When a salamander limb is amputated, mature cells at the wound site (muscle, cartilage, connective tissue) dedifferentiate to form the blastema. What does 'dedifferentiation' mean in this context?
AThe cells die and are replaced by circulating stem cells from the bone marrow
BDifferentiated cells lose their specialized gene expression program, re-enter the cell cycle, and revert to a progenitor-like state capable of proliferating and re-differentiating into the cell types needed to rebuild the limb
CThe cells physically move from the limb stump to a different body location
DDedifferentiation means the cells become cancerous
Dedifferentiation is a reversal of the normal differentiation trajectory. Mature muscle fibers, for example, downregulate muscle-specific genes, fragment into mononucleated cells, re-enter the cell cycle, and become proliferative progenitors. These dedifferentiated cells form the blastema, which then re-differentiates to rebuild the missing limb structures. Lineage tracing studies show that dedifferentiated cells are lineage-restricted: muscle cells produce new muscle, cartilage cells produce new cartilage — they remember their tissue of origin. This partial dedifferentiation (enough to proliferate, not enough to become fully pluripotent) is a key feature of salamander regeneration.
Question 2 True / False
If a blastema from an amputated forelimb is transplanted to a hindlimb amputation site, it regenerates a forelimb, not a hindlimb.
TTrue
FFalse
Answer: True
The blastema retains positional identity — it 'remembers' that it came from a forelimb. This positional memory is encoded in the Hox gene expression pattern and other positional transcription factors of the blastema cells. When the blastema regenerates, it recapitulates the developmental program appropriate for its position of origin, not its new location. This demonstrates that regeneration is not a generic growth process but a re-deployment of the original developmental patterning program, with the positional coordinates carried by the cells themselves.
Question 3 Short Answer
Why do mammals have such limited regenerative capacity compared to salamanders and planarians?

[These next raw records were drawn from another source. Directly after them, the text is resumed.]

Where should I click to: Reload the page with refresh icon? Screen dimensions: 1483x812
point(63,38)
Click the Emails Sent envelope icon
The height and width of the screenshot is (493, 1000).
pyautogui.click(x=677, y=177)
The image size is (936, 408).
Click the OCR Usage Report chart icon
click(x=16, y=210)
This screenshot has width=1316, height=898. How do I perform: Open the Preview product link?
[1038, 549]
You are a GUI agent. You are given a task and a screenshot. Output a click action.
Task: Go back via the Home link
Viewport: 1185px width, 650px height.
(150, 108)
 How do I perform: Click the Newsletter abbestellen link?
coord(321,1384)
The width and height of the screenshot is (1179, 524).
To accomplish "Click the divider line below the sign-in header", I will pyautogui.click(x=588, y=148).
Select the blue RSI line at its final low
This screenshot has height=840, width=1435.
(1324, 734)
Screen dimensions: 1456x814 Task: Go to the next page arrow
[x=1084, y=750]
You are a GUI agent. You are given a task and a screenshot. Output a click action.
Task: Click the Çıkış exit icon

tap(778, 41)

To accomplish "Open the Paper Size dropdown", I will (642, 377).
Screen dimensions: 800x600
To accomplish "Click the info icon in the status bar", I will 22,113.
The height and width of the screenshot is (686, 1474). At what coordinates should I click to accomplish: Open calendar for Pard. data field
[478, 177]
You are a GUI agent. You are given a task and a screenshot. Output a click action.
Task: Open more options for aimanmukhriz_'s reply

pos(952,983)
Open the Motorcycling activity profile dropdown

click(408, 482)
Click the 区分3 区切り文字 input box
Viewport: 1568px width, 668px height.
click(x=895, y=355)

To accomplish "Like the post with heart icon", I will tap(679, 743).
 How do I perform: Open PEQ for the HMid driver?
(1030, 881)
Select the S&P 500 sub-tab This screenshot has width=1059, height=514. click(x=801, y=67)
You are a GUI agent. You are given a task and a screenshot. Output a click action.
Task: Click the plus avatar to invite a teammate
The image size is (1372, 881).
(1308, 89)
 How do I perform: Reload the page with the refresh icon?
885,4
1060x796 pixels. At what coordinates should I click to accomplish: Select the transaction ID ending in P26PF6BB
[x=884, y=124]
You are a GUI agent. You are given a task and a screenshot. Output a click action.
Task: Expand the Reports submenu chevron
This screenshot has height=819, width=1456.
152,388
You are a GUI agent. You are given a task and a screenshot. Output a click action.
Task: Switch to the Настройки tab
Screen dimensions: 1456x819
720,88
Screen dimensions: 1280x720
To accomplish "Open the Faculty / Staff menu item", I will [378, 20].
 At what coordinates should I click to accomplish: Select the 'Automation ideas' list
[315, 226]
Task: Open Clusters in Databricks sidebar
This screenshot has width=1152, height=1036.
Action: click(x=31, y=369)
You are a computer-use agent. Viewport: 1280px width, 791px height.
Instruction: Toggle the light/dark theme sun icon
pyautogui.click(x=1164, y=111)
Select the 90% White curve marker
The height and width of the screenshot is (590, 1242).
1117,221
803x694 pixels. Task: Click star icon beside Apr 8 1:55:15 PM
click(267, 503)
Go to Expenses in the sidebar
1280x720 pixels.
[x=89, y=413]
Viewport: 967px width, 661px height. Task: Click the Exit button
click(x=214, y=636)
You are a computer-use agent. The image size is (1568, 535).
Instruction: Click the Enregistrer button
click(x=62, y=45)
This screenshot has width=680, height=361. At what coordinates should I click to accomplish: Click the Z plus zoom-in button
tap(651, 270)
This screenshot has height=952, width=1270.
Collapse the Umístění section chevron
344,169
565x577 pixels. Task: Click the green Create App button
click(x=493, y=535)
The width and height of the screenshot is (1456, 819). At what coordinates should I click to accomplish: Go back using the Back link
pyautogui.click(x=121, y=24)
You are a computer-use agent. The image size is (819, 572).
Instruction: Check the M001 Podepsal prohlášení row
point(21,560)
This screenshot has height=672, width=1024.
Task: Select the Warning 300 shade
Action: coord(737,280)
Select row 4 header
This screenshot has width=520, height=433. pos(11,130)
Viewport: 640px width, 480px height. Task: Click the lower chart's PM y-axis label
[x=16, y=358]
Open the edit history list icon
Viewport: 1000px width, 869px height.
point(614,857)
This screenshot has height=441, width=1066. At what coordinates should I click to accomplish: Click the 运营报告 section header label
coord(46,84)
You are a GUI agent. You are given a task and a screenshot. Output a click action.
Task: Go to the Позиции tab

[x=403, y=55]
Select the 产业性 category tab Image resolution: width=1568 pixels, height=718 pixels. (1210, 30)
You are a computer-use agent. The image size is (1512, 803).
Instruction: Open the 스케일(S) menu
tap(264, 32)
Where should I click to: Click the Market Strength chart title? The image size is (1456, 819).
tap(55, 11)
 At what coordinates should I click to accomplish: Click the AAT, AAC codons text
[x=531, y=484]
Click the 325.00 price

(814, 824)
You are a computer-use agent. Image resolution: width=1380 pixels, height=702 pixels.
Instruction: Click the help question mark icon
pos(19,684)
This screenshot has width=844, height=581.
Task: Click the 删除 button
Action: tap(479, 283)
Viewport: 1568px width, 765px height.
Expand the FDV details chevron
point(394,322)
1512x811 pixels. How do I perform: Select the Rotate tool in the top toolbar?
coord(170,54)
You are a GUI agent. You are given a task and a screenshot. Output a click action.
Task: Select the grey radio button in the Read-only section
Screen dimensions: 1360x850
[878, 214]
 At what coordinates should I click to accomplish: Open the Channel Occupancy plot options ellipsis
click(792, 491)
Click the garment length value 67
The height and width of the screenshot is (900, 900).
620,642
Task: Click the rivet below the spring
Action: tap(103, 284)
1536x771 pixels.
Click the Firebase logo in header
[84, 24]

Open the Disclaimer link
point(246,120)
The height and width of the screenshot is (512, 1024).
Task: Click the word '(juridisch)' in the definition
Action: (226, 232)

Think about your answer, then reveal below.
Model answer: Several factors likely contribute: (1) Mammals respond to injury primarily with fibrosis (scarring) rather than blastema formation — the rapid inflammatory and fibrotic wound healing response seals the wound but prevents the formation of a regenerative progenitor population. (2) Mammalian cells have more restrictive chromatin modifications and cell cycle controls that make dedifferentiation difficult. (3) The immune response in mammals may be more hostile to regenerative processes than in cold-blooded vertebrates. (4) Mammals may have evolved to prioritize rapid wound closure (preventing infection) over regeneration, since the fitness cost of losing a digit is lower than the cost of a weeks-long open wound. However, mammalian regenerative capacity is not zero — the liver regenerates robustly, digit tips can regenerate in children, and the MRL mouse strain shows enhanced wound healing — suggesting that the molecular machinery for regeneration may be latently present but suppressed.
Research into why salamanders regenerate and mammals do not is actively pursuing therapeutic applications. If the molecular brakes on mammalian regeneration (fibrosis, immune response, chromatin restriction) can be identified and modulated, enhanced tissue regeneration in humans may be achievable.